EXERCISE DIRECTIONS: Write out word for word the lines from the one holding "Task: Click the" through the end of the data, and only those lines. Pictures stay out.

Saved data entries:
==================================================
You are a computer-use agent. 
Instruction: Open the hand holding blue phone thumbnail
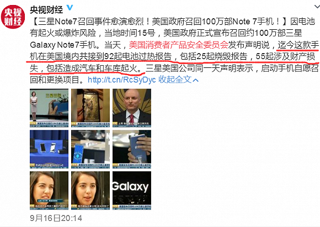coord(132,149)
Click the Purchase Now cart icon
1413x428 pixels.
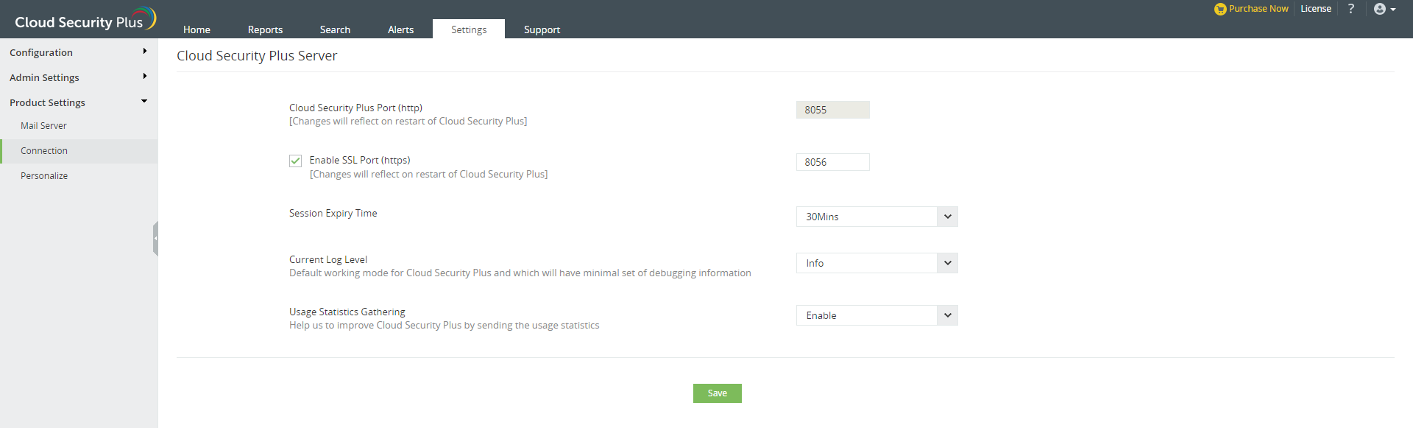click(1220, 10)
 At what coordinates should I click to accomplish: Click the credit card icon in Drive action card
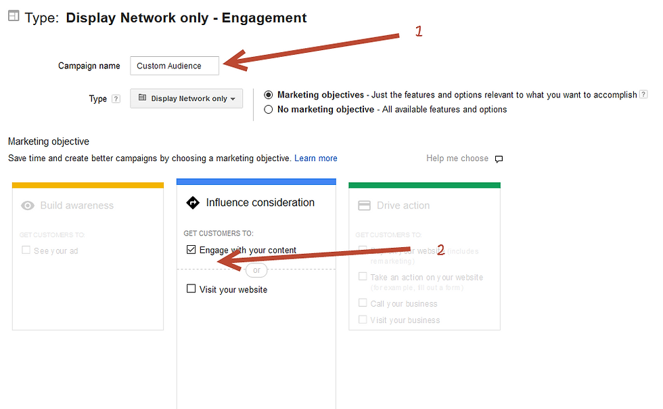point(364,206)
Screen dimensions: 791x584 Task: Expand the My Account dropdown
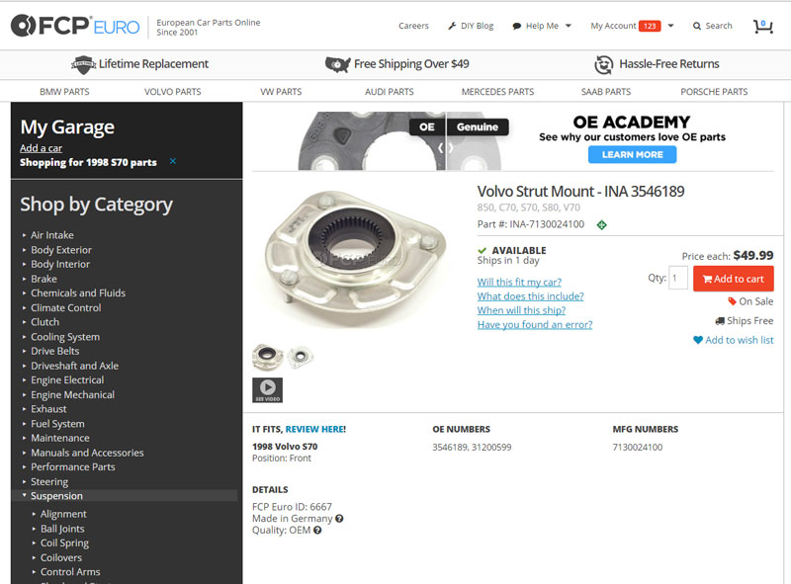pos(632,26)
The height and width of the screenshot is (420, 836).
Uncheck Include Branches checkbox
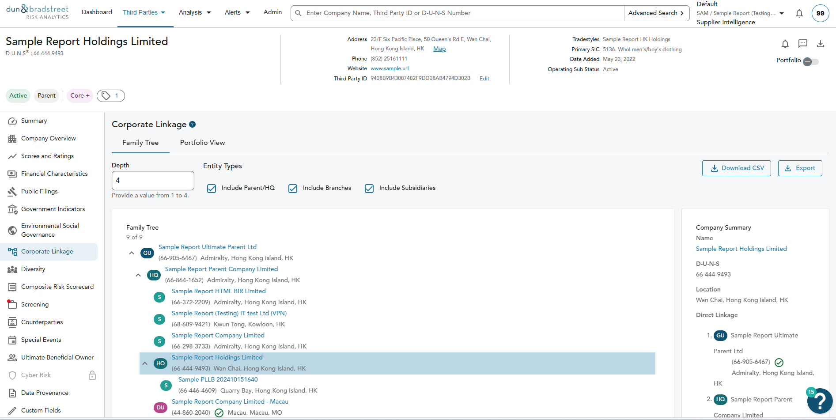pos(293,189)
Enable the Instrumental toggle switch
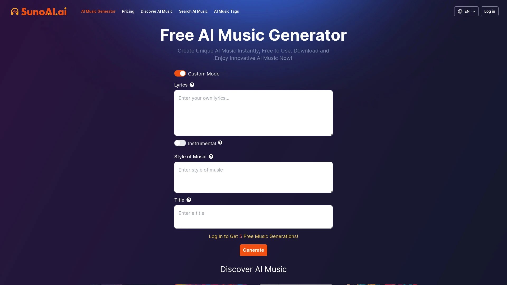 [x=180, y=143]
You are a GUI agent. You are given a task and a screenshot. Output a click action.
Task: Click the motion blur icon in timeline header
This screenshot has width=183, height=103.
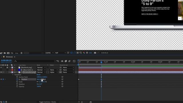tap(69, 61)
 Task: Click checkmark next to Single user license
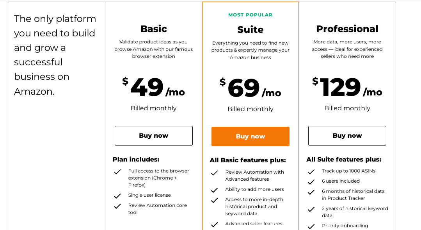117,196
==================================================
REPLY:
Task: Click the motion blur icon in timeline header
This screenshot has width=183, height=103.
tap(69, 61)
 Task: Click checkmark next to Single user license
117,196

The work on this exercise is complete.